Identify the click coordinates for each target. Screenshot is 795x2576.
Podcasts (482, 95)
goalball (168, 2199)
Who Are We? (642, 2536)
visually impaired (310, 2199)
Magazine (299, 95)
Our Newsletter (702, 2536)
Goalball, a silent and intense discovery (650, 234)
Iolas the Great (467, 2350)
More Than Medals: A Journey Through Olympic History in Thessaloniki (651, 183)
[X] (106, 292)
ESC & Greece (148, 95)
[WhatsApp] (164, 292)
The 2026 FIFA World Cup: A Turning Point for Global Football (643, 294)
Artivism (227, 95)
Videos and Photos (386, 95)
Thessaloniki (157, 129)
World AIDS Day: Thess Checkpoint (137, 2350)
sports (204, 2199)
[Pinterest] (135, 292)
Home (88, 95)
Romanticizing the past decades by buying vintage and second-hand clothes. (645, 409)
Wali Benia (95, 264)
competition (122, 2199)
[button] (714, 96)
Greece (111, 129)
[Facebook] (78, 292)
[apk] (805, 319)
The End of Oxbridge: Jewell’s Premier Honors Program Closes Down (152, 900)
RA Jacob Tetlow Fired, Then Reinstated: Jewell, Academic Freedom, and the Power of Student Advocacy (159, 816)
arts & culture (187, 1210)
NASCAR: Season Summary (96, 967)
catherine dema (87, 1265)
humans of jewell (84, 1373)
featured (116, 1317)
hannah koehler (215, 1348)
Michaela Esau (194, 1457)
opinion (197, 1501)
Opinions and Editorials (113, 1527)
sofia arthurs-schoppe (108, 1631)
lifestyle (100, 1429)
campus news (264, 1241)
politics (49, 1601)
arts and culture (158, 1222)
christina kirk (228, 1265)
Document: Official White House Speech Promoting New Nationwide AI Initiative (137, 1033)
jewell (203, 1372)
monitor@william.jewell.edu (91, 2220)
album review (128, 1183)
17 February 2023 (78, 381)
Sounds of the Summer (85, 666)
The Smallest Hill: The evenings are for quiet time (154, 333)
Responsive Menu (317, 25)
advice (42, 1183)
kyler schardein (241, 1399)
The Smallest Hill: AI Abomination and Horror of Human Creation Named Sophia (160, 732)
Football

• _AIM OF THE TASK_
So that nothing is lost, return the listing exactly and completely.

• _RESULT OF THE TASK_
Identify the click coordinates for each target. Screenshot is 795x2576.
Podcasts (482, 95)
goalball (168, 2199)
Who Are We? (642, 2536)
visually impaired (310, 2199)
Magazine (299, 95)
Our Newsletter (702, 2536)
Goalball, a silent and intense discovery (650, 234)
Iolas the Great (467, 2350)
More Than Medals: A Journey Through Olympic History in Thessaloniki (651, 183)
[X] (106, 292)
ESC & Greece (148, 95)
[WhatsApp] (164, 292)
The 2026 FIFA World Cup: A Turning Point for Global Football (643, 294)
Artivism (227, 95)
Videos and Photos (386, 95)
Thessaloniki (157, 129)
World AIDS Day: Thess Checkpoint (137, 2350)
sports (204, 2199)
[Pinterest] (135, 292)
Home (88, 95)
Romanticizing the past decades by buying vintage and second-hand clothes. (645, 409)
Wali Benia (95, 264)
competition (122, 2199)
[button] (714, 96)
Greece (111, 129)
[Facebook] (78, 292)
[apk] (805, 319)
The End of Oxbridge: Jewell’s Premier Honors Program Closes Down (152, 900)
RA Jacob Tetlow Fired, Then Reinstated: Jewell, Academic Freedom, and the Power of Student Advocacy (159, 816)
arts & culture (187, 1210)
NASCAR: Season Summary (96, 967)
catherine dema (87, 1265)
humans of jewell (84, 1373)
featured (116, 1317)
hannah koehler (215, 1348)
Michaela Esau (194, 1457)
opinion (197, 1501)
Opinions and Editorials (113, 1527)
sofia arthurs-schoppe (108, 1631)
lifestyle (100, 1429)
campus news (264, 1241)
politics (49, 1601)
arts and culture (158, 1222)
christina kirk (228, 1265)
Document: Official White House Speech Promoting New Nationwide AI Initiative (137, 1033)
jewell (203, 1372)
monitor@william.jewell.edu (91, 2220)
album review (128, 1183)
17 February 2023 (78, 381)
Sounds of the Summer (85, 666)
The Smallest Hill: The evenings are for quiet time (154, 333)
Responsive Menu (317, 25)
advice (42, 1183)
kyler schardein (241, 1399)
The Smallest Hill: AI Abomination and Horror of Human Creation Named Sophia (160, 732)
Football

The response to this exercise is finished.